A great selection of Gellatly's gifts to the Smithsonian is on view at the NCFA's recently opened exhibit, "Past and Present, a Century and Half of a National Collection." More of his decorative arts collection is installed in the Gellatly Gallery on the first floor of the building at 8th and G Streets NW.

The paintings include a Rubens and many by the modern artists of his period who are just now being reevaluated - Mary Cassatt, Frederick Church, Childe Hassam, Albert Pinkham Ryder, Abbott Handerson Thayer.

The decorative objects are fiery, fearful and fantastic. An East Turkestan fresco from the 8th-9th centuries is one of the important pieces of the collection (hung in the gallery above curious fingers). An Italian coral-on-gilt-bronze holy water font is from the 17th-18th century. A tomb figurine, a mythical beast, is from the Tang dynasty (618-906) of China. Two dagger handles, both from 18th-century India, are of jade and rock crystal.

The jewels are remarkable. There are boxes of beads and fetishes strung together without respect to origin and time, from ancient Egyptian, Roman, Byzantine and Sassanian (ancient Persia) empires. Sets of pearl buttons have matching bracelets and necklaces. Pendants and other jewelry include shapes of a fish and a crucifix. The jewels are rock crystal gold, diamonds, enamel, pearls, amethyst, garnet, quartz, agate and onyx.

A burial crown of filigree silver, enamel and pearls from the Ming dynasty of 17th-century China is one of the most beautiful objects you'll see anywhere. A cup, carved from a single piece of emerald, was said to have belonged Jahangir, Mogul emperor of Delhi - a gift from his wife who hoped to limit his drinking.

On the main floor are other wonders.
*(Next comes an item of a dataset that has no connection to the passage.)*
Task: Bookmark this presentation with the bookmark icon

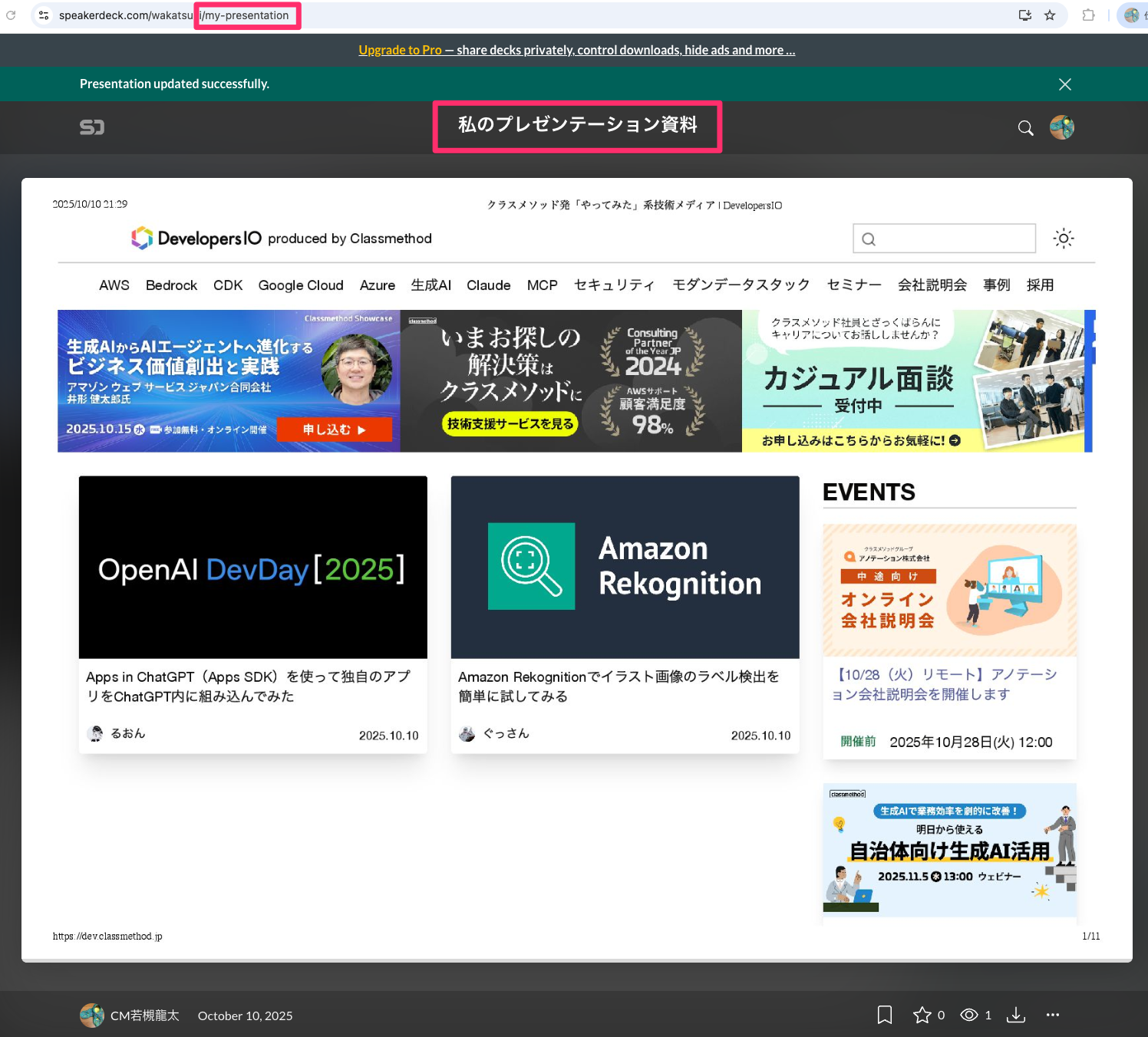Action: (x=884, y=1015)
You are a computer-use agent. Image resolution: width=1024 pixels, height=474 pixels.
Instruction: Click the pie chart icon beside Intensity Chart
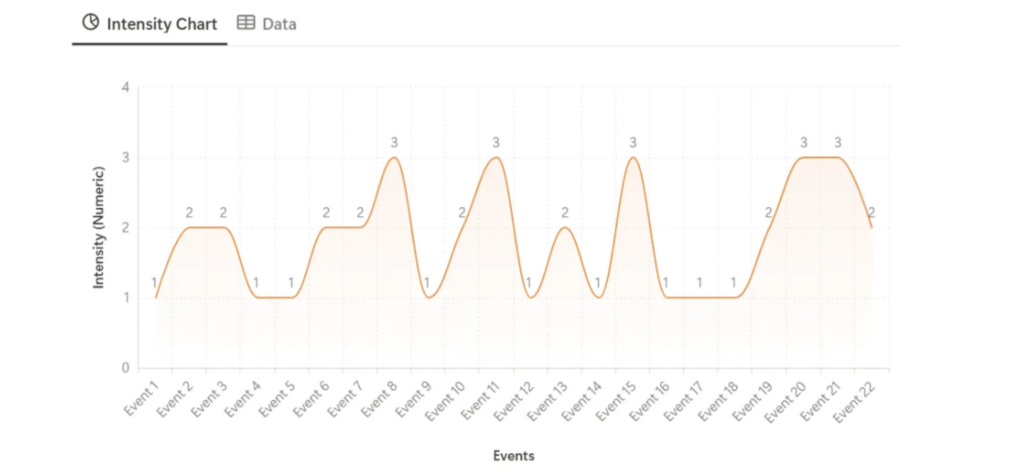coord(91,22)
A bigger-than-life Bodhisattva (a form of buddha) is protected by the curving staircase. Nearby is a pair of gilt Italian candelabra. The twisted gilded posts they originally sat upon are upstairs in the new exhibit.

Inside the Gellatly Gallery are a bronze ritual vissel that comes from the late Shang dynasty (China, 11th century B.C.). A gold victory wreath was formed in Greece, 4th-3rd century B.C. A lindenwood miniature Christ crib from the 15th century is made of 15 pieces (when the Smithsonian got it, the crib was covered with old varnish and the angel wings were upside down). The crib likely was a gift to a young girl taking holy orders.
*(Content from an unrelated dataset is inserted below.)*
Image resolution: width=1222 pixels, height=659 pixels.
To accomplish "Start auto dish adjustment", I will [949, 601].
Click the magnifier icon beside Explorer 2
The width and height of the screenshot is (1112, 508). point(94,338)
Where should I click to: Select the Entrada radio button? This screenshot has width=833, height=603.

A baroque pendant - a Neptune with a triton - has a large, anatomically shaped pearl as the body and another as the fishly tail. A Russian enamel-on-gold box, set with diamonds, shows Catherine the Great's assumption of the throne of Russia.

It is easy to see why Gellatly's second wife, who discovered only after her marriage that Gellatly was penniless, spent 20-odd years trying to recover a part of them. The story, according to Richard Murray, assistant to the director, and Harry Lowe , assistant director, of the National Collection, goes like this.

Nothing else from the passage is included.